What this task involves: When you restate the records, do so word for word and omit any picture they contain.

Task data:
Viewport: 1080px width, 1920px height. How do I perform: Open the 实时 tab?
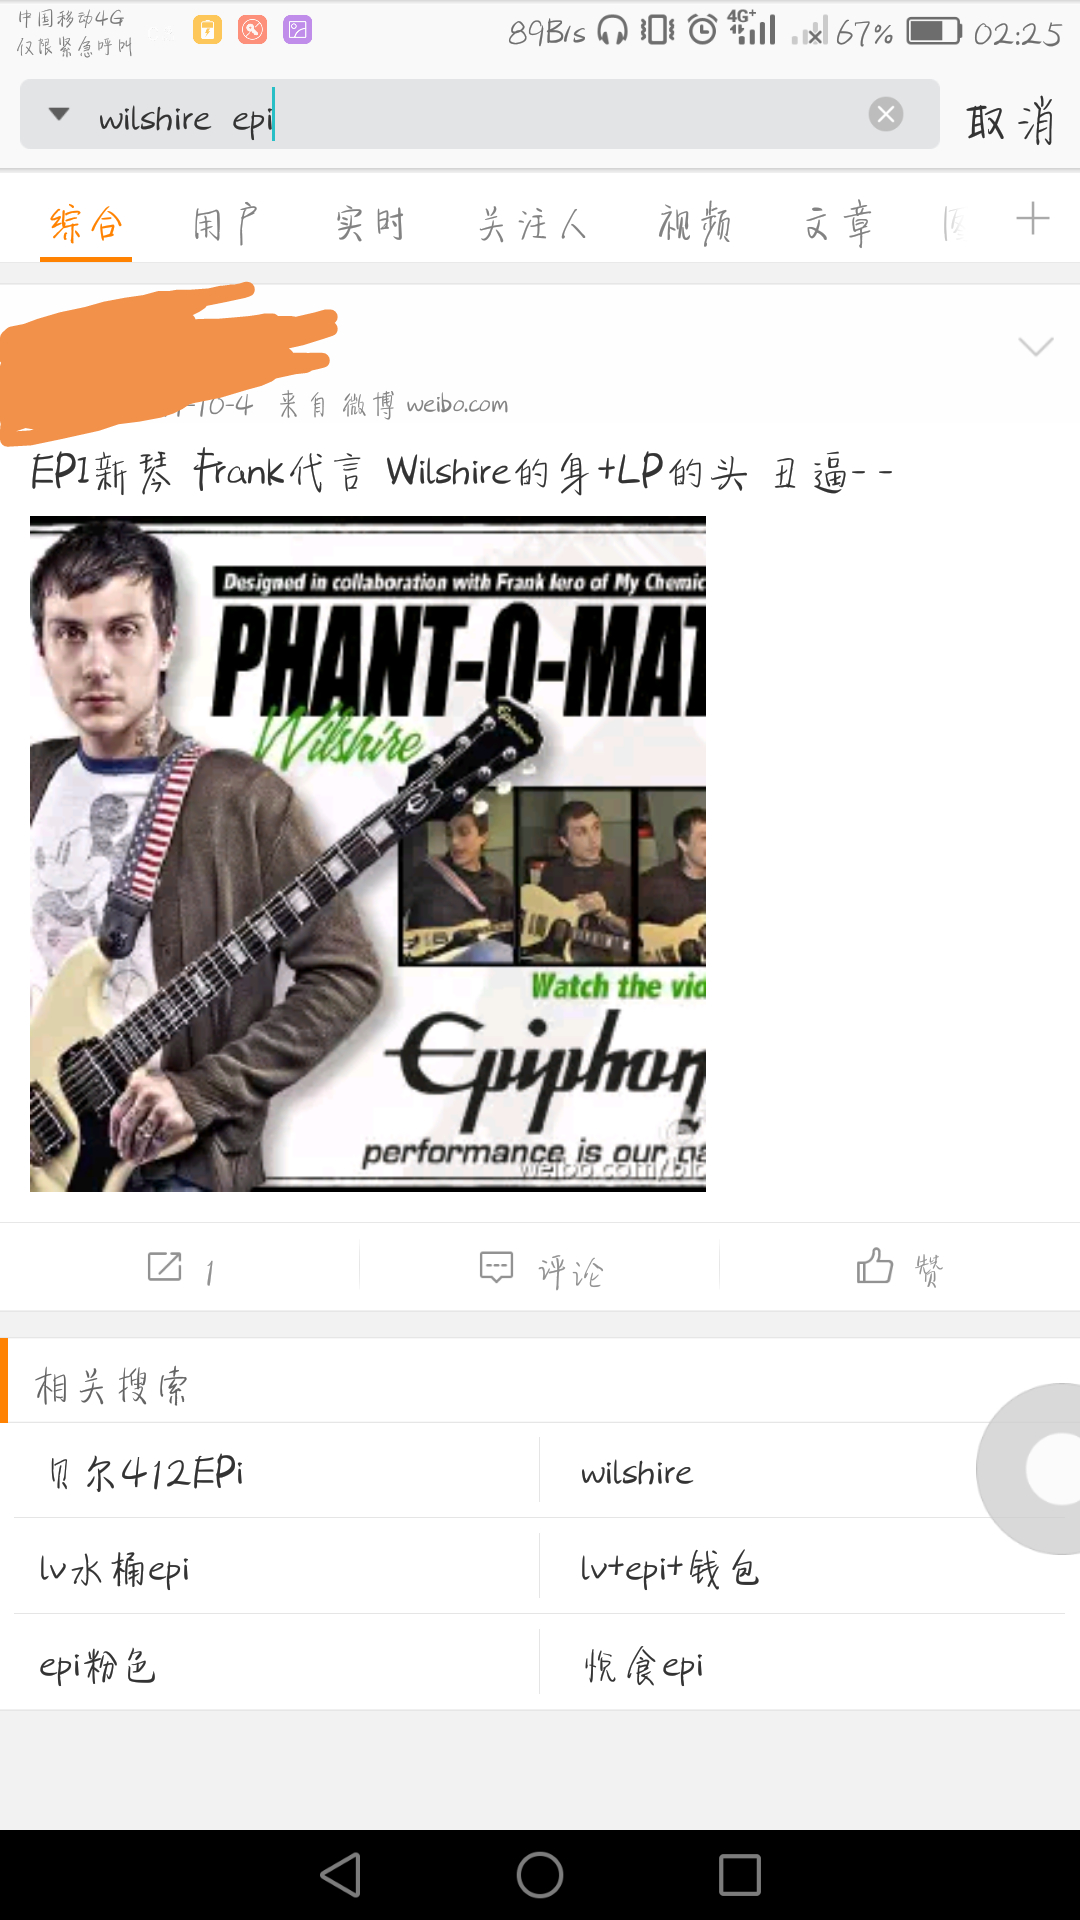(370, 223)
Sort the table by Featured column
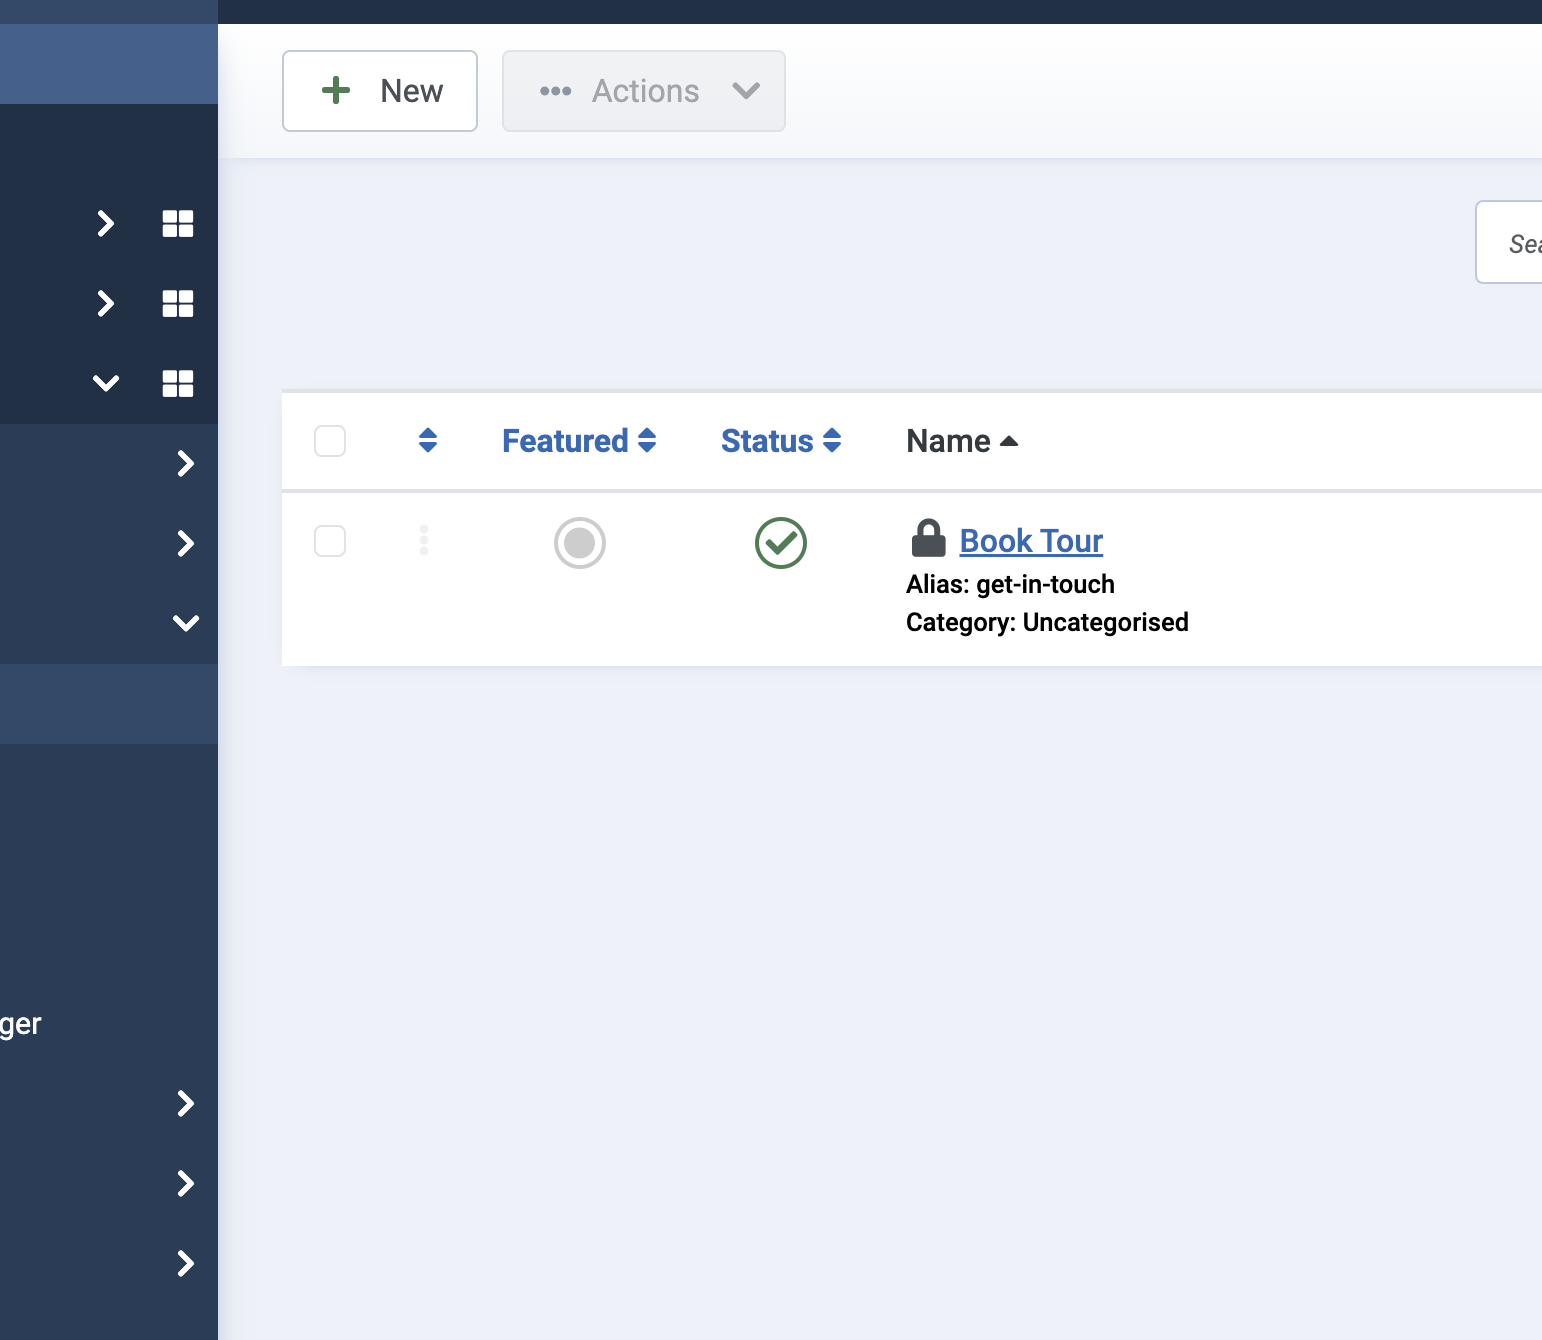This screenshot has height=1340, width=1542. tap(578, 441)
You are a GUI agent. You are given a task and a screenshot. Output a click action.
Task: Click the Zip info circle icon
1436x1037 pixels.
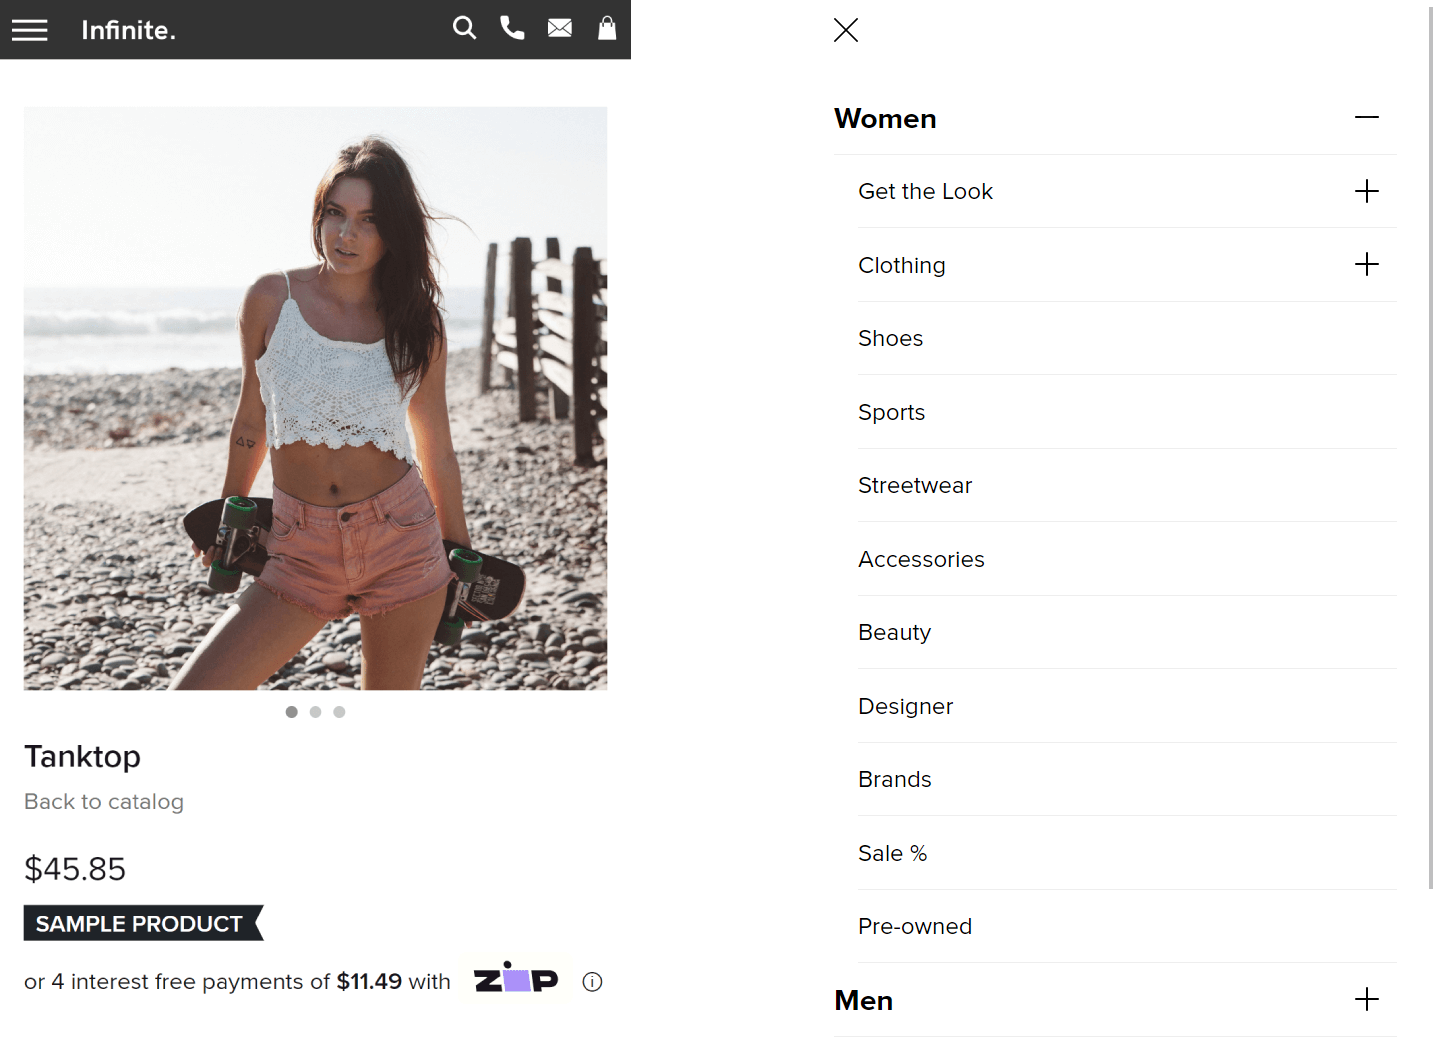coord(592,982)
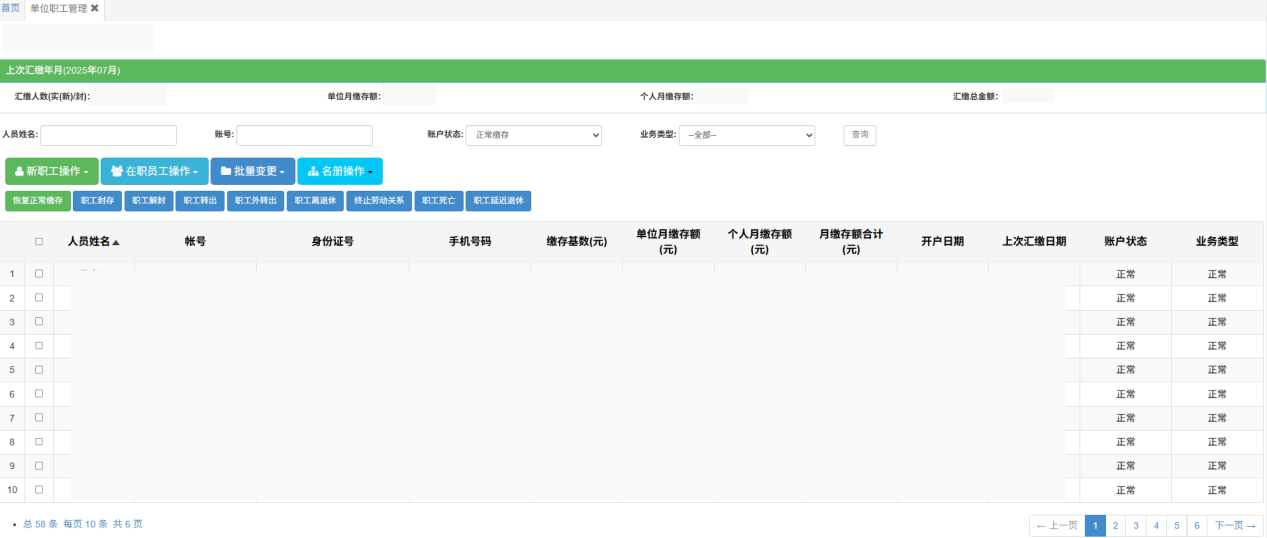The height and width of the screenshot is (538, 1267).
Task: Click the 查询 search button
Action: [x=860, y=135]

Result of this exercise:
Viewport: 1080px width, 1920px height. How do I perform: Open the 实时 tab?
(370, 223)
Sort the table by Featured column
This screenshot has height=1340, width=1542. tap(578, 441)
You are a GUI agent. You are given a task and a screenshot. Output a click action.
Task: Click the Zip info circle icon
1436x1037 pixels.
coord(592,982)
The height and width of the screenshot is (538, 1267).
Task: Click the 查询 search button
Action: [x=860, y=135]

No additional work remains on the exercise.